* **Instruction 1**
In the passage on scanning probe microscopes, condense the paragraph beginning "An SPM includes a probe tip" into a bulleted list that keeps its main facts.
* **Instruction 2**
According to the passage on scanning probe microscopes, which mode is especially useful for imaging a soft surface?
───── Selected extract
The probe can be used to interact with a specimen enabling researchers to
examine how a substance attracts or detracts and also how it responds to
electrical currents. Seeing as SPM technology can operate in a various amount
of environments, even that of non-conductive specimens can be observed and
manipulated.

An SPM includes a probe tip which is mounted on the end of a
cantilever. The tip is sharp and can be as sharp as a single atom. It can be
moved precisely and accurately back and forth across the surface, even atom by
atom. When the tip is near the sample surface, the cantilever is deflected by a
force. SPMs can measure deflections caused by many kinds of forces, including
mechanical contact, electrostatic forces, magnetic forces, chemical bonding,
van der Waals forces, and capillary forces. The distance of the deflection is
measured by a laser that is reflected off the top of the cantilever and into an
array of photodiodes. SPMs can detect differences in height that are a fraction
of a nanometer, about the diameter of a single atom. The tip is moved across
the sample multiple times. This is why they are known as ‘scanning’
microscopes. A computer combines the data to create an image. The images are mostly
colourless because they measure properties other than the reflection of light.
However, the images are often colourised, with different colours which
represent various properties for example height along the surface. Scientists
use SPMs in a number of different ways, depending on the information they’re
trying to gather from a sample. The two primary modes are contact mode and
tapping mode. In contact mode, the force between the tip and the surface is
kept constant. This allows a scientist to rapidly image a surface. In tapping
mode, the cantilever oscillates, intermittently touching the surface. The
tapping mode is especially useful when imaging a soft surface.
──────────
───── Material shown
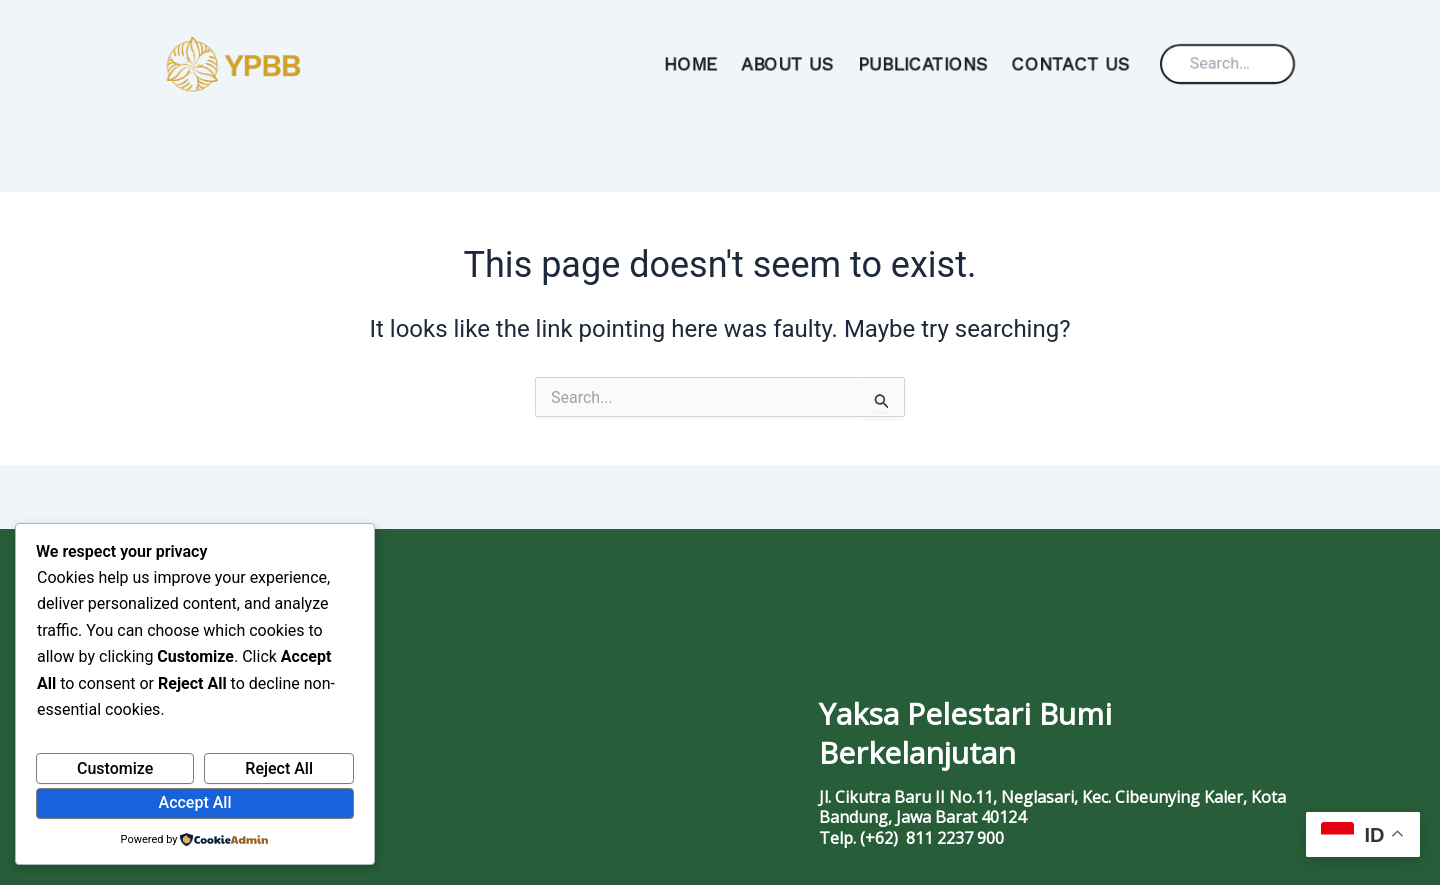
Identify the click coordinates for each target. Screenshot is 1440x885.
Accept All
──────────
───── Material shown
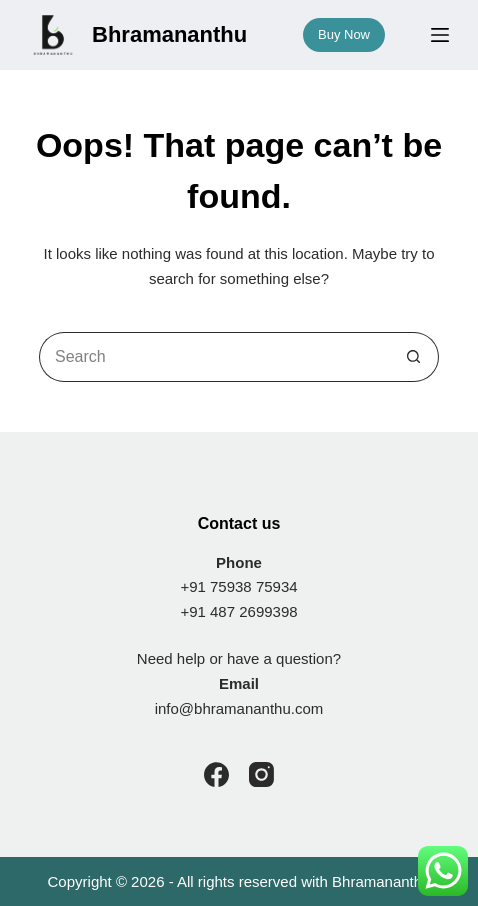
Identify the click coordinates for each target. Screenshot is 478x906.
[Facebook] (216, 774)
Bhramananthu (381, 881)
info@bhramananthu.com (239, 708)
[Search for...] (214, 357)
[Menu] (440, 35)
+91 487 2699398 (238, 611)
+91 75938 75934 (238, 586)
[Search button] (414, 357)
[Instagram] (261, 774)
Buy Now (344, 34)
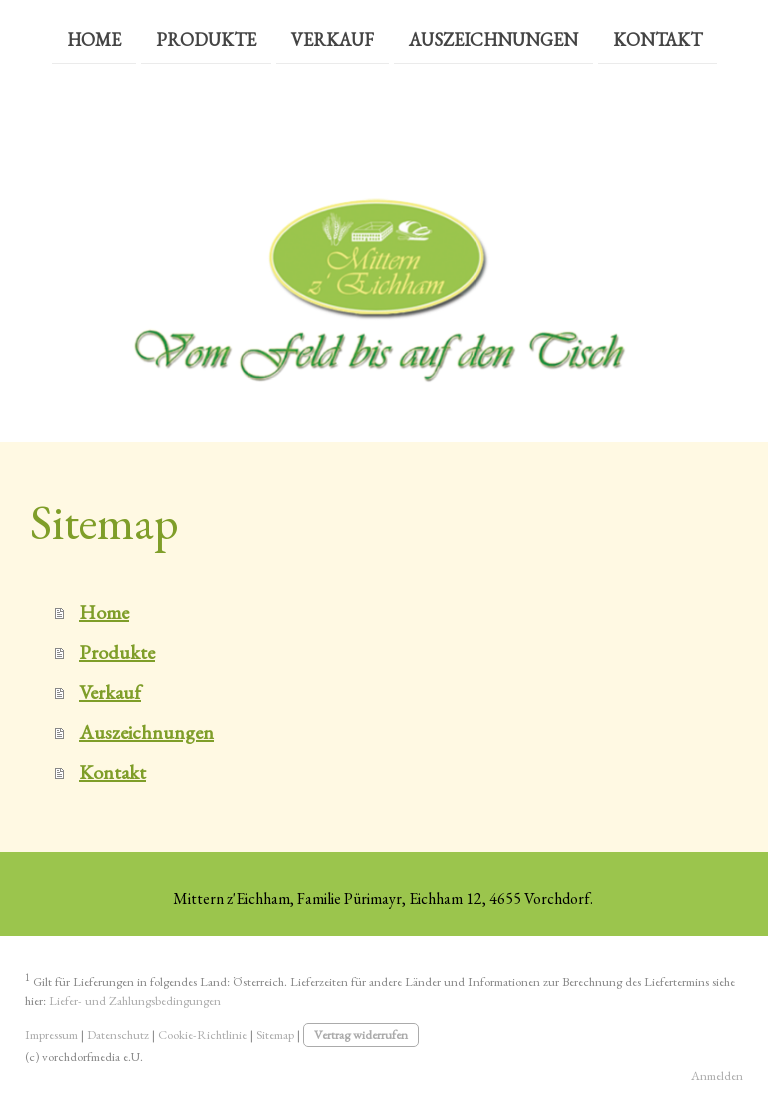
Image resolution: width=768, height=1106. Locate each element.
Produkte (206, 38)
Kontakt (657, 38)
──────────
* **Answer 1**
- A probe tip, which can be as sharp as a single atom, sits on the end of a cantilever. It moves precisely back and forth across the surface, even atom by atom.
- Near the sample surface, a force deflects the cantilever. SPMs can measure deflections from mechanical contact, electrostatic, magnetic, chemical bonding, van der Waals, and capillary forces.
- A laser measures the deflection by reflecting off the top of the cantilever into an array of photodiodes. It detects height differences of a fraction of a nanometer, about the diameter of a single atom.
- The tip passes over the sample multiple times, which is why these are called "scanning" microscopes. A computer combines the data into an image.
- The images are mostly colorless because they measure properties other than the reflection of light. They are often colorized so that colors represent properties such as height.
- The two primary modes are contact mode and tapping mode:
  - Contact mode keeps the force between tip and surface constant, which allows rapid imaging.
  - Tapping mode makes the cantilever oscillate and touch the surface intermittently, which is especially useful for soft surfaces.

* **Answer 2**
Tapping mode.